▶ [ACTIVITY] Reproduce word for word the line that contains "Click the word" and every line after it to the end of the records, with nothing else added.

── RECORDS SHOWN ──

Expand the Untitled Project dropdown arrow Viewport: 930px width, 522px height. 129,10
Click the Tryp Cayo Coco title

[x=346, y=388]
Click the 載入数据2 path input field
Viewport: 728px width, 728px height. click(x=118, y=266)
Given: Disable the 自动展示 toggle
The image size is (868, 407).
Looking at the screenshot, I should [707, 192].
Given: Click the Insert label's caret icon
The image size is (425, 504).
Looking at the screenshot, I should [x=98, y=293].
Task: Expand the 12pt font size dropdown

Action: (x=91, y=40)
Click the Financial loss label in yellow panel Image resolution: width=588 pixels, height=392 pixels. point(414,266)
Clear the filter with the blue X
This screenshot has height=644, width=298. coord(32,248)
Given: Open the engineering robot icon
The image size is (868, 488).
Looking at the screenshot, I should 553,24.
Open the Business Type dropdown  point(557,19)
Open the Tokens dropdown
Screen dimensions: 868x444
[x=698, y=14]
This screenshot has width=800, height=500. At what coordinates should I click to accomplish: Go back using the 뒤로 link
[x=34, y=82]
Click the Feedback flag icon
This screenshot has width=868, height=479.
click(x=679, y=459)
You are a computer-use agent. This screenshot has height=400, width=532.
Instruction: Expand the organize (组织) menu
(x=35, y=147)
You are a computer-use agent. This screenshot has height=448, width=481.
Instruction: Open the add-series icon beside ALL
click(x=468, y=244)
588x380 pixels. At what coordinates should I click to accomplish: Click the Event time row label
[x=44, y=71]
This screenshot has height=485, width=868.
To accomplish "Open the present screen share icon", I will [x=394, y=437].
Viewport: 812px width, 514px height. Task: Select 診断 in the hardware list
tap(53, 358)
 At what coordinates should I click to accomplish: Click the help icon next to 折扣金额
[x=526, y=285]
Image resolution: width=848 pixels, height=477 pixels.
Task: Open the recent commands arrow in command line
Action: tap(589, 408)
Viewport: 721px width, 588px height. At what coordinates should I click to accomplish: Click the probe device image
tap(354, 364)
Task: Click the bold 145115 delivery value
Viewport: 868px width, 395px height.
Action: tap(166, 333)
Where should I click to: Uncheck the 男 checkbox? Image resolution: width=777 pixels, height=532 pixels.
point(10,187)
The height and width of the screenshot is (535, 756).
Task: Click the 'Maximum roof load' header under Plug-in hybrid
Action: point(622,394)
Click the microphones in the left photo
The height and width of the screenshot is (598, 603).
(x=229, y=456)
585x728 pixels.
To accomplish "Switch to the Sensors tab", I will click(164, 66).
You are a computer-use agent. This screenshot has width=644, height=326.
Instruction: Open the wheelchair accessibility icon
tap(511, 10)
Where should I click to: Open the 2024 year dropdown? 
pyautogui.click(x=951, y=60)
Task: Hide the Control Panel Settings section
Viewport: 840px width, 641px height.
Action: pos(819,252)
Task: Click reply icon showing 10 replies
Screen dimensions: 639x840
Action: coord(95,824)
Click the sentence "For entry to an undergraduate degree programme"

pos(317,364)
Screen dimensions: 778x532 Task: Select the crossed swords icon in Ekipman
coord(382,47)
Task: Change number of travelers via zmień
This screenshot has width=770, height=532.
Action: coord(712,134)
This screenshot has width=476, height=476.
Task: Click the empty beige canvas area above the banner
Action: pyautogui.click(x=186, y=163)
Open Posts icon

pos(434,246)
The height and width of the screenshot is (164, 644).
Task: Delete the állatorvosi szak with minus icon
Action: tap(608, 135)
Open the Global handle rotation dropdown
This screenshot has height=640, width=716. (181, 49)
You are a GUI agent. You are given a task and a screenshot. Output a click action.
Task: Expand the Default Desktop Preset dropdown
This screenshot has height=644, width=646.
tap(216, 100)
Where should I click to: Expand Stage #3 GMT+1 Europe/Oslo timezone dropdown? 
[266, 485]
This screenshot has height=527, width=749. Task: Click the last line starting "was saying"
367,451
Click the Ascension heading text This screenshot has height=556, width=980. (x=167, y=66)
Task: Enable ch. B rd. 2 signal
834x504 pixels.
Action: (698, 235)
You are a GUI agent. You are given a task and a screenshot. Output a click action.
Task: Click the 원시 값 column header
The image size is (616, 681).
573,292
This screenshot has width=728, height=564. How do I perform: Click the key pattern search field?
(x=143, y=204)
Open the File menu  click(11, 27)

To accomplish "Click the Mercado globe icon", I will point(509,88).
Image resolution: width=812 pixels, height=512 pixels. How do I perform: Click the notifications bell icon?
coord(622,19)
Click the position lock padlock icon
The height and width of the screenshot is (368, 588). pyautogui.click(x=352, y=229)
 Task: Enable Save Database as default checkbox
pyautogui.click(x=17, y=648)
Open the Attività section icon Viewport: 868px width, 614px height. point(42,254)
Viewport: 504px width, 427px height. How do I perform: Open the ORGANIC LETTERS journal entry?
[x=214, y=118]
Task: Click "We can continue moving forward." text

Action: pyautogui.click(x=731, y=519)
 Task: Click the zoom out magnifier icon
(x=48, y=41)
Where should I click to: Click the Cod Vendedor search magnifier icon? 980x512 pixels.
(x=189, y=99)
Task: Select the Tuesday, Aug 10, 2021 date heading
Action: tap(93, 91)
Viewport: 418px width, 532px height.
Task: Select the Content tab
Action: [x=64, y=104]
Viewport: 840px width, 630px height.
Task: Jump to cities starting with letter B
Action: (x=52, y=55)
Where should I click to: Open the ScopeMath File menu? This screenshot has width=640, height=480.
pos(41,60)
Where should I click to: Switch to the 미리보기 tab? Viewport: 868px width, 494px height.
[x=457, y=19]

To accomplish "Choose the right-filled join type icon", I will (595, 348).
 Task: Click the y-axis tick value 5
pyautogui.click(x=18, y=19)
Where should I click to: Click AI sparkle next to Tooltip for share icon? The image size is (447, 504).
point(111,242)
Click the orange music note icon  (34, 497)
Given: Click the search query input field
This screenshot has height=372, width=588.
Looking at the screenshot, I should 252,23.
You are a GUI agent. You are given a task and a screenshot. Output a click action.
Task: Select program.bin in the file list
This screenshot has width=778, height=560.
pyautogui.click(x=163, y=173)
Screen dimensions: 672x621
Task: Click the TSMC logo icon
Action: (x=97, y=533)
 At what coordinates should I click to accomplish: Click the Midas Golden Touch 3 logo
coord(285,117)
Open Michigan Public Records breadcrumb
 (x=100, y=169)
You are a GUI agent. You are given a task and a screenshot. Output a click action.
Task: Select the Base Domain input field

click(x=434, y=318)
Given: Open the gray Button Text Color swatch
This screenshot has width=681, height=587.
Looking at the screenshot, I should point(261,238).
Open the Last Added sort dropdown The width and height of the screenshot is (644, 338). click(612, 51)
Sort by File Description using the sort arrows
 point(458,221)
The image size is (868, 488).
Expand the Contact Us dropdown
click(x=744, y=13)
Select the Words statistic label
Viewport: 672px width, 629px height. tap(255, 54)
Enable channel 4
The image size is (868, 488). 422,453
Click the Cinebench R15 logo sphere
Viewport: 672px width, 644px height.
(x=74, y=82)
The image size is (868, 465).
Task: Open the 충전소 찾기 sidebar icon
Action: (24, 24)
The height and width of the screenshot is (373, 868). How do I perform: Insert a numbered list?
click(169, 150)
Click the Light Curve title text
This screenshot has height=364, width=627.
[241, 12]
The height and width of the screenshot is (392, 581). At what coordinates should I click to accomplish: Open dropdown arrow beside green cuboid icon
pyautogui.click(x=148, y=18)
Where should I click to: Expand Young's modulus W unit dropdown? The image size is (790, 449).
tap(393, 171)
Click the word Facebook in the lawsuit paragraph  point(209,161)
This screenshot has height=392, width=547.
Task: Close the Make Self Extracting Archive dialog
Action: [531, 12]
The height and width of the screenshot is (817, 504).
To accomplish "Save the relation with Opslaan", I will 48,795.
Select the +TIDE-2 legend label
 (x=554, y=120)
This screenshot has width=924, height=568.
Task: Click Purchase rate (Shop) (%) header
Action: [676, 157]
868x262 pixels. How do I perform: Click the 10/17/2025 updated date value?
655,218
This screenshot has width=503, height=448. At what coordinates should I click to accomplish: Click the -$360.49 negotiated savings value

───

▶ [REPLY TO THE EXERCISE]
Click the word Facebook in the lawsuit paragraph  point(209,161)
This screenshot has height=392, width=547.
Task: Close the Make Self Extracting Archive dialog
Action: [531, 12]
The height and width of the screenshot is (817, 504).
To accomplish "Save the relation with Opslaan", I will 48,795.
Select the +TIDE-2 legend label
 (x=554, y=120)
This screenshot has width=924, height=568.
Task: Click Purchase rate (Shop) (%) header
Action: [676, 157]
868x262 pixels. How do I perform: Click the 10/17/2025 updated date value?
655,218
This screenshot has width=503, height=448. At what coordinates should I click to accomplish: Click the -$360.49 negotiated savings value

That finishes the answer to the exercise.